*** EXERCISE INPUTS Section Begins ***

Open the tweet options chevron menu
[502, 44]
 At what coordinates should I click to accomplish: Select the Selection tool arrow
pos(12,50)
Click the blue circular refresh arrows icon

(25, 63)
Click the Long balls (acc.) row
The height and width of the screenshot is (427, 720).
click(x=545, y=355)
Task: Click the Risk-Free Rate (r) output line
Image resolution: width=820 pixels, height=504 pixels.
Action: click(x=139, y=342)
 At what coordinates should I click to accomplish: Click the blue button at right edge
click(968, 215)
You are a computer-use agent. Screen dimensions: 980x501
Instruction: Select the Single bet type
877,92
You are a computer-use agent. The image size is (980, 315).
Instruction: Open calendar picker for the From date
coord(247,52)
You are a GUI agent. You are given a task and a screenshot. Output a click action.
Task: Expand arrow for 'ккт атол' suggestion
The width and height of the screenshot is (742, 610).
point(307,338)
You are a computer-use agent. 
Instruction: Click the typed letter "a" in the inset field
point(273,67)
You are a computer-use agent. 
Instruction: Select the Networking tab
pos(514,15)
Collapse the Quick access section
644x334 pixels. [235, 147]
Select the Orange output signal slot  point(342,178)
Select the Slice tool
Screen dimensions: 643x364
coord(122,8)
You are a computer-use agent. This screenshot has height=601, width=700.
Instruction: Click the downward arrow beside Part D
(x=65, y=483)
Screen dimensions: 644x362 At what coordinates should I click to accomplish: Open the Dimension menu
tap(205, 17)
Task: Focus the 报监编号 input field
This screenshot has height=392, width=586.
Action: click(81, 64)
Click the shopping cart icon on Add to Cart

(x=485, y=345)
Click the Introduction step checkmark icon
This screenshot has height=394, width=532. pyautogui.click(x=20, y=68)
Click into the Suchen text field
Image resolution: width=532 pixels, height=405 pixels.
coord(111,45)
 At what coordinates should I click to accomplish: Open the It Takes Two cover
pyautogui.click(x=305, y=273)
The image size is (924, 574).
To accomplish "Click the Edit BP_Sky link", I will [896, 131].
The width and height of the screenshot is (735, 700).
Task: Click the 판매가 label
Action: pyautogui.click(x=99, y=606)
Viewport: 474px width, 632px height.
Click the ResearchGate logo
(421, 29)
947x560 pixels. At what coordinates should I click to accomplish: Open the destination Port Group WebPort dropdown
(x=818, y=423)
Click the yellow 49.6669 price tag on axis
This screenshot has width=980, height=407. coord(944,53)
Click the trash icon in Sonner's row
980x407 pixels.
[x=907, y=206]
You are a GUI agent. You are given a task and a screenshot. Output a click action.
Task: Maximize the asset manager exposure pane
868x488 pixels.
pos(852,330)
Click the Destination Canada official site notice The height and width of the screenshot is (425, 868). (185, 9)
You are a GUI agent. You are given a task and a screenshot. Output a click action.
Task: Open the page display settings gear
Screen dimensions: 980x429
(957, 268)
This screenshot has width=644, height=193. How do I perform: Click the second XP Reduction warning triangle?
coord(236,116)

*** EXERCISE INPUTS Section Ends ***

Copy out the data shown above without altering anything.

Open the tweet options chevron menu
[502, 44]
 At what coordinates should I click to accomplish: Select the Selection tool arrow
pos(12,50)
Click the blue circular refresh arrows icon

(25, 63)
Click the Long balls (acc.) row
The height and width of the screenshot is (427, 720).
click(x=545, y=355)
Task: Click the Risk-Free Rate (r) output line
Image resolution: width=820 pixels, height=504 pixels.
Action: click(x=139, y=342)
 At what coordinates should I click to accomplish: Click the blue button at right edge
click(968, 215)
You are a computer-use agent. Screen dimensions: 980x501
Instruction: Select the Single bet type
877,92
You are a computer-use agent. The image size is (980, 315).
Instruction: Open calendar picker for the From date
coord(247,52)
You are a GUI agent. You are given a task and a screenshot. Output a click action.
Task: Expand arrow for 'ккт атол' suggestion
The width and height of the screenshot is (742, 610).
point(307,338)
You are a computer-use agent. 
Instruction: Click the typed letter "a" in the inset field
point(273,67)
You are a computer-use agent. 
Instruction: Select the Networking tab
pos(514,15)
Collapse the Quick access section
644x334 pixels. [235, 147]
Select the Orange output signal slot  point(342,178)
Select the Slice tool
Screen dimensions: 643x364
coord(122,8)
You are a computer-use agent. This screenshot has height=601, width=700.
Instruction: Click the downward arrow beside Part D
(x=65, y=483)
Screen dimensions: 644x362 At what coordinates should I click to accomplish: Open the Dimension menu
tap(205, 17)
Task: Focus the 报监编号 input field
This screenshot has height=392, width=586.
Action: click(81, 64)
Click the shopping cart icon on Add to Cart

(x=485, y=345)
Click the Introduction step checkmark icon
This screenshot has height=394, width=532. pyautogui.click(x=20, y=68)
Click into the Suchen text field
Image resolution: width=532 pixels, height=405 pixels.
coord(111,45)
 At what coordinates should I click to accomplish: Open the It Takes Two cover
pyautogui.click(x=305, y=273)
The image size is (924, 574).
To accomplish "Click the Edit BP_Sky link", I will [896, 131].
The width and height of the screenshot is (735, 700).
Task: Click the 판매가 label
Action: pyautogui.click(x=99, y=606)
Viewport: 474px width, 632px height.
Click the ResearchGate logo
(421, 29)
947x560 pixels. At what coordinates should I click to accomplish: Open the destination Port Group WebPort dropdown
(x=818, y=423)
Click the yellow 49.6669 price tag on axis
This screenshot has width=980, height=407. coord(944,53)
Click the trash icon in Sonner's row
980x407 pixels.
[x=907, y=206]
You are a GUI agent. You are given a task and a screenshot. Output a click action.
Task: Maximize the asset manager exposure pane
868x488 pixels.
pos(852,330)
Click the Destination Canada official site notice The height and width of the screenshot is (425, 868). (185, 9)
You are a GUI agent. You are given a task and a screenshot. Output a click action.
Task: Open the page display settings gear
Screen dimensions: 980x429
(957, 268)
This screenshot has width=644, height=193. How do I perform: Click the second XP Reduction warning triangle?
coord(236,116)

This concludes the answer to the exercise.